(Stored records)

^^^^^^^^

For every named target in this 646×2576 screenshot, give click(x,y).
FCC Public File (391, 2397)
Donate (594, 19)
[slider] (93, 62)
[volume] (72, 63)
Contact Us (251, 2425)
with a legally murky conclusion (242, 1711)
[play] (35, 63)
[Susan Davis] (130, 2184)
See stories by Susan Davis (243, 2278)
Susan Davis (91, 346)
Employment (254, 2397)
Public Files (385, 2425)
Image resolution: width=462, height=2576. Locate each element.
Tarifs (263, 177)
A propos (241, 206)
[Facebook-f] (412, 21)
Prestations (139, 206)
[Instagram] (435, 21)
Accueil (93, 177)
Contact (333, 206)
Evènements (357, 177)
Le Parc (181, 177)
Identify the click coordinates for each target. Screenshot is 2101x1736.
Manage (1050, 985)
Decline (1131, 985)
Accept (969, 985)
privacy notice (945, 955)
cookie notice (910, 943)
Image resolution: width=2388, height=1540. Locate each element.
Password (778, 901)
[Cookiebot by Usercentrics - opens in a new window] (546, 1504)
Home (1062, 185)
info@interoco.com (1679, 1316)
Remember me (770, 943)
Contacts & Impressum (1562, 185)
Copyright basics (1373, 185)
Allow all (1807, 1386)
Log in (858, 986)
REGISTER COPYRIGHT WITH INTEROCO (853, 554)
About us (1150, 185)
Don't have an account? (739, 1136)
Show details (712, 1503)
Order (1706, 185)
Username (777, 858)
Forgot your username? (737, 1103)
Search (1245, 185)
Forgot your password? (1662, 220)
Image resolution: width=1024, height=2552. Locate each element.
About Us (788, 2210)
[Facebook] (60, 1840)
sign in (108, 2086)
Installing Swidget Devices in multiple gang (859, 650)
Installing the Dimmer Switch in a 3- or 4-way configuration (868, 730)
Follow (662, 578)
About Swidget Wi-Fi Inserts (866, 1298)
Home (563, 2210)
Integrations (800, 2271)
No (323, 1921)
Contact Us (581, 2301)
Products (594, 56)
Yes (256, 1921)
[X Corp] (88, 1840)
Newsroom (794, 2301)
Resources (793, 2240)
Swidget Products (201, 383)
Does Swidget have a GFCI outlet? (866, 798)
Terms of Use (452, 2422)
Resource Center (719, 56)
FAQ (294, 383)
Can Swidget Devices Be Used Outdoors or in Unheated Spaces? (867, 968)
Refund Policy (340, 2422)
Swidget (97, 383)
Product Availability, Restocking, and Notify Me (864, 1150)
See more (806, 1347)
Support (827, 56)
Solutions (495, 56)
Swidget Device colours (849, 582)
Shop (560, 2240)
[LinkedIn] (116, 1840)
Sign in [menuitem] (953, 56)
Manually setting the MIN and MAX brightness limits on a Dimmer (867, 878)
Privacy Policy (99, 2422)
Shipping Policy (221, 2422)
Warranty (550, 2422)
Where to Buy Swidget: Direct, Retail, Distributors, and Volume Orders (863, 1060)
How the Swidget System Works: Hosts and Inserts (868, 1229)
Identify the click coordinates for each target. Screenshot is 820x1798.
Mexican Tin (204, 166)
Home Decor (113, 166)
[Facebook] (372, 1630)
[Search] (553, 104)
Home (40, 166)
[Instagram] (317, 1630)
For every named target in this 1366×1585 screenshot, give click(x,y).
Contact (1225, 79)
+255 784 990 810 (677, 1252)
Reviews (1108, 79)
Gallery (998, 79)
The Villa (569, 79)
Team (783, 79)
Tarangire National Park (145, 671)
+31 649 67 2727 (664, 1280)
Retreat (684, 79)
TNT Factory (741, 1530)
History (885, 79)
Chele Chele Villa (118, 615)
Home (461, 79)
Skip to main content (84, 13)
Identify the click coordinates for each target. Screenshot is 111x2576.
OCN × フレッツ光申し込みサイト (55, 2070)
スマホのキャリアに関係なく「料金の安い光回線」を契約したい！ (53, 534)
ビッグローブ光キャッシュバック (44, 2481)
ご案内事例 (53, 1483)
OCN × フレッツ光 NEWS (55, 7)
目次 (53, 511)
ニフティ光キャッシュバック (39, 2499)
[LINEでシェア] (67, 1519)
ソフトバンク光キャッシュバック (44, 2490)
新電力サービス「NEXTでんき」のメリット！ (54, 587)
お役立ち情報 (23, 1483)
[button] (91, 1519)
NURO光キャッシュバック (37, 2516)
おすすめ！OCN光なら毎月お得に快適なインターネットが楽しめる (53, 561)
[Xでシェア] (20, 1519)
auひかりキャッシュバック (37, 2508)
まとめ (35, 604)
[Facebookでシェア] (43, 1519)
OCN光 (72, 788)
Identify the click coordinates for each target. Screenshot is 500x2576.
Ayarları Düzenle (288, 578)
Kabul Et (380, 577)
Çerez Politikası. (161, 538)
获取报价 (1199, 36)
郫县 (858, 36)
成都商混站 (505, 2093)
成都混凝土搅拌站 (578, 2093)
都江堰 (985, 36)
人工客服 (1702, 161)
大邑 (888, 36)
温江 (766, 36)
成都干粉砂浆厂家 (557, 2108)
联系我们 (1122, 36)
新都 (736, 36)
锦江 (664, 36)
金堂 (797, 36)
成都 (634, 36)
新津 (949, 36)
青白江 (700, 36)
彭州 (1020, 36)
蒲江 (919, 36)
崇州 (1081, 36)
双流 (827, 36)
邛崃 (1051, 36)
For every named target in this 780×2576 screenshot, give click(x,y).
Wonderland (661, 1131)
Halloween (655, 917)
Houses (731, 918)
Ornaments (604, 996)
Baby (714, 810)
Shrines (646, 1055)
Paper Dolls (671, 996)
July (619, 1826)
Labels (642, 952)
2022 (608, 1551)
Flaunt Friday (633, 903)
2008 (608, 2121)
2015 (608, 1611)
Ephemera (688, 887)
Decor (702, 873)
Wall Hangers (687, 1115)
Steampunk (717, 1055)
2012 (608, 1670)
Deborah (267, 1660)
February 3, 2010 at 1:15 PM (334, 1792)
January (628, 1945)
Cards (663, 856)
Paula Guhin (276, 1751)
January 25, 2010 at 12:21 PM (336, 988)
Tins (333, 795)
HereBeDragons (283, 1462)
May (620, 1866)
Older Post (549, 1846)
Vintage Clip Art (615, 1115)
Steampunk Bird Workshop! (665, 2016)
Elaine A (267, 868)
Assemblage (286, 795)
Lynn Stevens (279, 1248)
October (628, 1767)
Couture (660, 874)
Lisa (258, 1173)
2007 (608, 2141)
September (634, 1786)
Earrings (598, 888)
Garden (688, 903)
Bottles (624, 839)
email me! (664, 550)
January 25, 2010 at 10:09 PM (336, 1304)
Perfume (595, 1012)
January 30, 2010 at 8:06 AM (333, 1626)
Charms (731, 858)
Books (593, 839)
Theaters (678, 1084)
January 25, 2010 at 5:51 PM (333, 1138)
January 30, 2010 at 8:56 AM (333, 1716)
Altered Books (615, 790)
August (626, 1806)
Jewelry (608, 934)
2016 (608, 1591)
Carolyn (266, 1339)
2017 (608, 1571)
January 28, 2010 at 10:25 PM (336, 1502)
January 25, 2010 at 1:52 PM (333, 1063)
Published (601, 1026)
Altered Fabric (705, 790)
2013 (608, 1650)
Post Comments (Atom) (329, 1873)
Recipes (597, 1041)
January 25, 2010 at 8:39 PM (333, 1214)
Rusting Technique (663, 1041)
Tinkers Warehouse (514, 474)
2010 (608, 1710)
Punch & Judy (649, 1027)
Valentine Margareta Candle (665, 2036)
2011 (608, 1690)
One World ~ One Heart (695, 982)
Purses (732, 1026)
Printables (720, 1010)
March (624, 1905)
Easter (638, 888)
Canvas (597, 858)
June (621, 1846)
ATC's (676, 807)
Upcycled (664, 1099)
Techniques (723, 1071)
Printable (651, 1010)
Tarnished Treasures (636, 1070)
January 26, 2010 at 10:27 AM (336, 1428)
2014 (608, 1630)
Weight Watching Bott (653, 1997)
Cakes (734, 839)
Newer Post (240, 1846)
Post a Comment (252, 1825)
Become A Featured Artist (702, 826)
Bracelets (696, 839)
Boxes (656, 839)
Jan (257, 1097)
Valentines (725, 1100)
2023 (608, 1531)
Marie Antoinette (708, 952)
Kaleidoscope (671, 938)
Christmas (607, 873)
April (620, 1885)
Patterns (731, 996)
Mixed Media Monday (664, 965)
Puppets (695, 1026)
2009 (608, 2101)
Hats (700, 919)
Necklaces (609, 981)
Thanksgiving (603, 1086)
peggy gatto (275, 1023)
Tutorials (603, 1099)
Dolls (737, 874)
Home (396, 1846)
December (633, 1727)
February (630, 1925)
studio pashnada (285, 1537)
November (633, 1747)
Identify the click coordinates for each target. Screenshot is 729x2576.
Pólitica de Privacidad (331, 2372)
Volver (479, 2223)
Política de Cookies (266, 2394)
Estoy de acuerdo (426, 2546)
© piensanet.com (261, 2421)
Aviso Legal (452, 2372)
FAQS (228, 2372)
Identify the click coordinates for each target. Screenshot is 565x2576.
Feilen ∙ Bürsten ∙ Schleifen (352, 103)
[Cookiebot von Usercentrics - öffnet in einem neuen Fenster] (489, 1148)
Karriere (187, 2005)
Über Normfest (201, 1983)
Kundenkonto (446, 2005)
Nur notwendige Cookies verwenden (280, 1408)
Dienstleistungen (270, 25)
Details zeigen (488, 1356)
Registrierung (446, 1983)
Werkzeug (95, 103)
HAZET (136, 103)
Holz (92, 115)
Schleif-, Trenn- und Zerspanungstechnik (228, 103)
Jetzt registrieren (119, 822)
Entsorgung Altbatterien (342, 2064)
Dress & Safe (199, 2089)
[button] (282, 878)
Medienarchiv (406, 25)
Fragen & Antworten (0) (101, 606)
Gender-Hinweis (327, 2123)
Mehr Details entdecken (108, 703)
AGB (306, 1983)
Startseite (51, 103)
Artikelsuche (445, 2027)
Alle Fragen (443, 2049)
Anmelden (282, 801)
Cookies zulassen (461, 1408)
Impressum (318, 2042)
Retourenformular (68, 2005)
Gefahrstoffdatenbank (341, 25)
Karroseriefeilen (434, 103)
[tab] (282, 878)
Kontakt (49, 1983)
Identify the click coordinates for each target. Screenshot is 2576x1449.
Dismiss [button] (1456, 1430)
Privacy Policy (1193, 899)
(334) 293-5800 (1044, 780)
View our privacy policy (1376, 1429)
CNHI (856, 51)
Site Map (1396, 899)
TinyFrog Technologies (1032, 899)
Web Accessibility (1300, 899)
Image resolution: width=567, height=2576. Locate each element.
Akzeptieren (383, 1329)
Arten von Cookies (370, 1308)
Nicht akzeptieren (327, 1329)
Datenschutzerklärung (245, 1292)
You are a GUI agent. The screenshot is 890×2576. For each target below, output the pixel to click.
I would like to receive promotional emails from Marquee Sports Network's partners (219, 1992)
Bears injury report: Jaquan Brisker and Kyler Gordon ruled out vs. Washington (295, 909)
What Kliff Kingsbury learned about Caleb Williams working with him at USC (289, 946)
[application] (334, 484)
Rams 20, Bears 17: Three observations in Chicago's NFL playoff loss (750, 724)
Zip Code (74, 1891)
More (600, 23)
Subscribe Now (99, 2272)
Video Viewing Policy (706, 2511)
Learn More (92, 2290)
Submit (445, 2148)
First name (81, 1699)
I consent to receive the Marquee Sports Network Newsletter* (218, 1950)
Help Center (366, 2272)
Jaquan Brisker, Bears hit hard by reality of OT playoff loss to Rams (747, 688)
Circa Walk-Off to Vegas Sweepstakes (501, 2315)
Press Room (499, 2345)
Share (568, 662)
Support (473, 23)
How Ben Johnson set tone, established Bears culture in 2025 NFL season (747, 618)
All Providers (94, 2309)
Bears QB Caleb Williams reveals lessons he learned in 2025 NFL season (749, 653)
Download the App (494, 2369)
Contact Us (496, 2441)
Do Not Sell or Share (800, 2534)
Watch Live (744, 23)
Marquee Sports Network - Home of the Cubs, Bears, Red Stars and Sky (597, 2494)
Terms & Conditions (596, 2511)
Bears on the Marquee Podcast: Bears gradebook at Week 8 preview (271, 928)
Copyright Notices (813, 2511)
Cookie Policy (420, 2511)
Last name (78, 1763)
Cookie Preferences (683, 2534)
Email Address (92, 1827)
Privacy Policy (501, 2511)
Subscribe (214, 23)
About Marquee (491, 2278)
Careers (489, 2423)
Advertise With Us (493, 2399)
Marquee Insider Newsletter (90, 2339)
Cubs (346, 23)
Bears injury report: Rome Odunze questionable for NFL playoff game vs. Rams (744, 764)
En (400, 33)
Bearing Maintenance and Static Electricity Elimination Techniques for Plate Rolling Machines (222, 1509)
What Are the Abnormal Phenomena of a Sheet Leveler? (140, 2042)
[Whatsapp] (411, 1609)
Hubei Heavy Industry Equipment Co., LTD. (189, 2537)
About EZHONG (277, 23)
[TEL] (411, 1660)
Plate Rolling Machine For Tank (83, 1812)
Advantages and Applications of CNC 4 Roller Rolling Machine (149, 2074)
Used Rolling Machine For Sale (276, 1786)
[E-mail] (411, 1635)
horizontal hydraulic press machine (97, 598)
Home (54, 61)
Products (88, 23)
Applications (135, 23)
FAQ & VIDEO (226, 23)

^^^^^^^^

Please, from the entries above, set down exactly the lines from the one containing "info@interoco.com (1679, 1316)" through the one containing "Forgot your password? (1662, 220)", and only those.

▶ RESULT FOR THIS EXERCISE
info@interoco.com (1679, 1316)
Remember me (770, 943)
Contacts & Impressum (1562, 185)
Copyright basics (1373, 185)
Allow all (1807, 1386)
Log in (858, 986)
REGISTER COPYRIGHT WITH INTEROCO (853, 554)
About us (1150, 185)
Don't have an account? (739, 1136)
Show details (712, 1503)
Order (1706, 185)
Username (777, 858)
Forgot your username? (737, 1103)
Search (1245, 185)
Forgot your password? (1662, 220)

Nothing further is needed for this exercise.